Alibaba Group Holding reported second-quarter fiscal 2026 results on September 30, revealing revenue of RMB 247.8 billion, a 5% increase year-over-year. Despite this growth, the company faced significant margin compression, with non-GAAP earnings per ADS of 61 cents, missing analyst expectations by 7.58%. The earnings in domestic currency fell 71% year-over-year to RMB 4.36.
A doubling of sales and marketing expenses to RMB 66 billion highlights the fierce competition from rivals like JD.com and Pinduoduo, targeting the quick commerce and food delivery segments. Furthermore, adjusted EBITDA declined 78%, primarily due to ongoing investments in quick commerce, while Alibaba spent approximately RMB 120 billion on AI and cloud infrastructure over the past year.
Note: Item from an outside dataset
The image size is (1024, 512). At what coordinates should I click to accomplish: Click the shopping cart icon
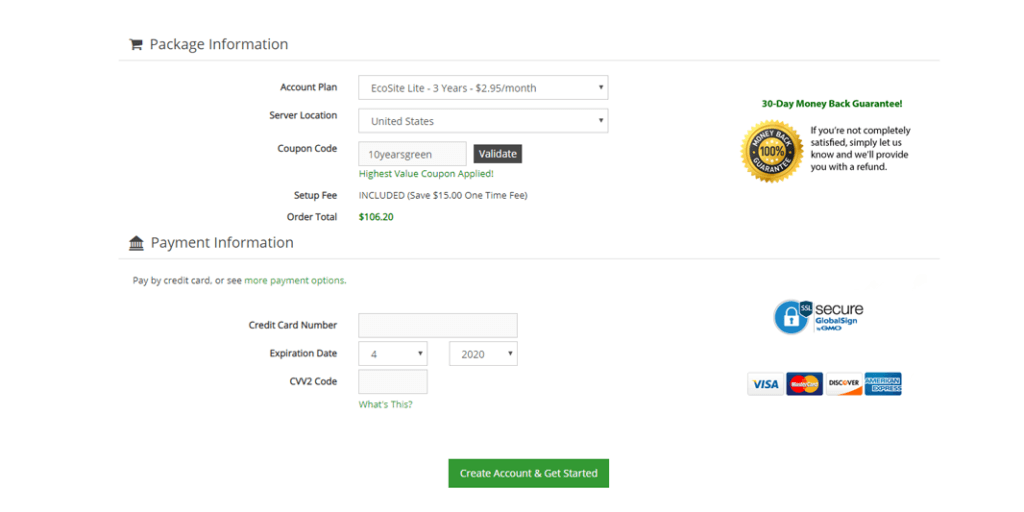point(136,45)
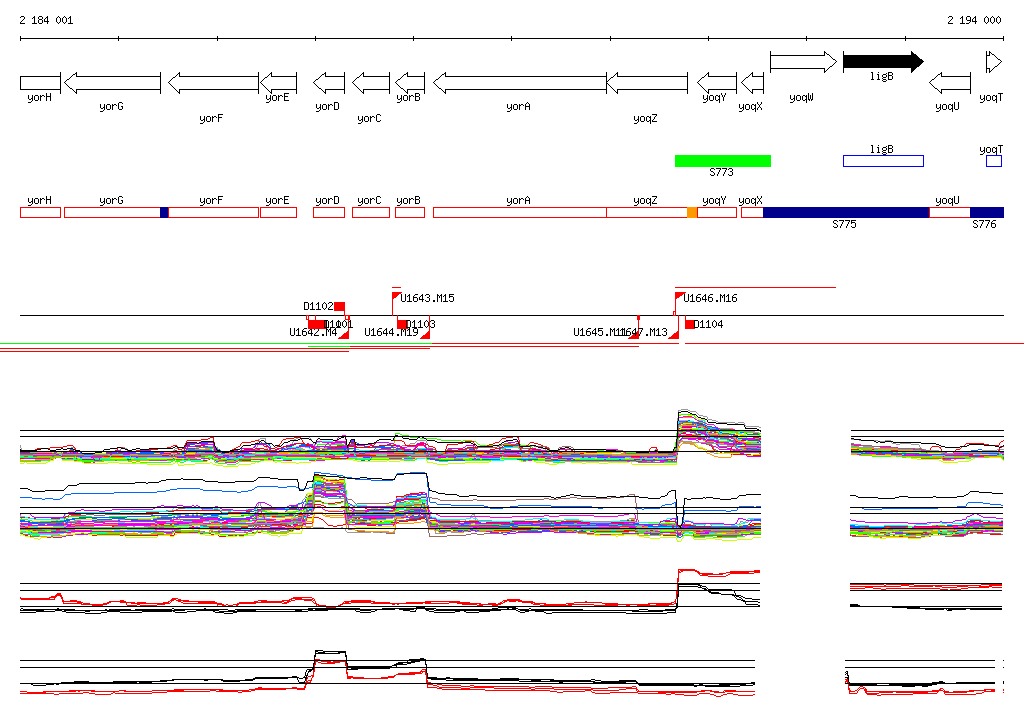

The Zacks Consensus Estimate for earnings per share in fiscal 2026 is pegged at $5.98, indicating a potential 33.63% decline.
Alibaba’s forward price-to-sales ratio stands at 2.61, above the average of 2.25 for the broader Internet-Commerce industry, raising concerns about valuation amid deteriorating fundamentals. Investors are advised to reconsider their positions, as the competitive landscape shows no signs of easing and profitability challenges are likely to persist well into 2026.